Lebanon: Fate of IS-held soldiers unclear as ceasefire declared in border operations

Lebanon: Fate of IS-held soldiers unclear as ceasefire declared in border operations
The fate of Lebanese servicemen held hostage by the Islamic State group remains unclear as Lebanon's military announces a pause in the battle against the militants along the Syrian border
4 min read
27 August, 2017
Funeral of Lebanese soldier killed in the anti-IS offensive last week [Getty file photo]
The fate of Lebanese servicemen held hostage by the Islamic State group remains unclear as Lebanon's military announced a ceasefire in its week-old battle against the militants along the Syrian border.

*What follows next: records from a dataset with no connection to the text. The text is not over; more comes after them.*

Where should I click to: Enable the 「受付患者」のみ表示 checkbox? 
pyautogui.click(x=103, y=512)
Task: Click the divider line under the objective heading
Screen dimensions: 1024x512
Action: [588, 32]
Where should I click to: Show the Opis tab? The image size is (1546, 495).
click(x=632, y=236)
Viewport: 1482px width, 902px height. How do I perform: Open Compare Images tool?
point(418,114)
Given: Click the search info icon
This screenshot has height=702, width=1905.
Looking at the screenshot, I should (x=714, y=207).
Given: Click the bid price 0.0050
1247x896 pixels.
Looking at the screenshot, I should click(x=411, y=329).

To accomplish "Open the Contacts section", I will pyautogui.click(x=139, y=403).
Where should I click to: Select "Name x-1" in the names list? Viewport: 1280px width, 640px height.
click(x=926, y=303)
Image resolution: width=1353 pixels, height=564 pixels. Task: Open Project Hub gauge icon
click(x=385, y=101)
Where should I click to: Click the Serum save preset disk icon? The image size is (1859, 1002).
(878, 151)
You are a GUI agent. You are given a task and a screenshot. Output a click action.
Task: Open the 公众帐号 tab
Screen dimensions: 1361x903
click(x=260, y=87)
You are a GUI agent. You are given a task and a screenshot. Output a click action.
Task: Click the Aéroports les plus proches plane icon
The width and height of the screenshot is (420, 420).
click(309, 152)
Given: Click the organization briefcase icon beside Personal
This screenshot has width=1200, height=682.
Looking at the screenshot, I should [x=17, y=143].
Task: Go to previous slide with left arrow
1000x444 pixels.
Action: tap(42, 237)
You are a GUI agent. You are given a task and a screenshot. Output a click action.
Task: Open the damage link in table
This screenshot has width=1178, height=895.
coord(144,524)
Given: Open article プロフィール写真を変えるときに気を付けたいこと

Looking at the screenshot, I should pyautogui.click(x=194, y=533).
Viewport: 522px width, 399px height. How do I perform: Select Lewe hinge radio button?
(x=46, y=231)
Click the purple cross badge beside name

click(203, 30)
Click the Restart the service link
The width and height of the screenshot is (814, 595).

The Lebanese army announced that the ceasefire took effect at 7am (5am BST). The Lebanese army has said it will allow for negotiations with the militants over the nine Lebanese soldiers captured three years ago, but reports suggest some or all of them may already be dead. 

Authorities in Lebanon said their fate will be known later on Sunday. Families of the soldiers have flocked to downtown Beirut to a sit-in site awaiting the news, said The New Arab's correspondent.

The Syrian army and Lebanon's Hizballah militant group, which are waging a separate campaign on the other side of the border, also announced a cease-fire.

The Central Military Media - an outlet run jointly by Hizballah and the Syrian regime military - said the Sunday ceasefire will pave the way for a comprehensive agreement to end the fight against IS in the area.

A security source told Reuters on Sunday that Hizballah entered an area in western Qalamoun to confirm if the captive Lebanese soldiers were buried there.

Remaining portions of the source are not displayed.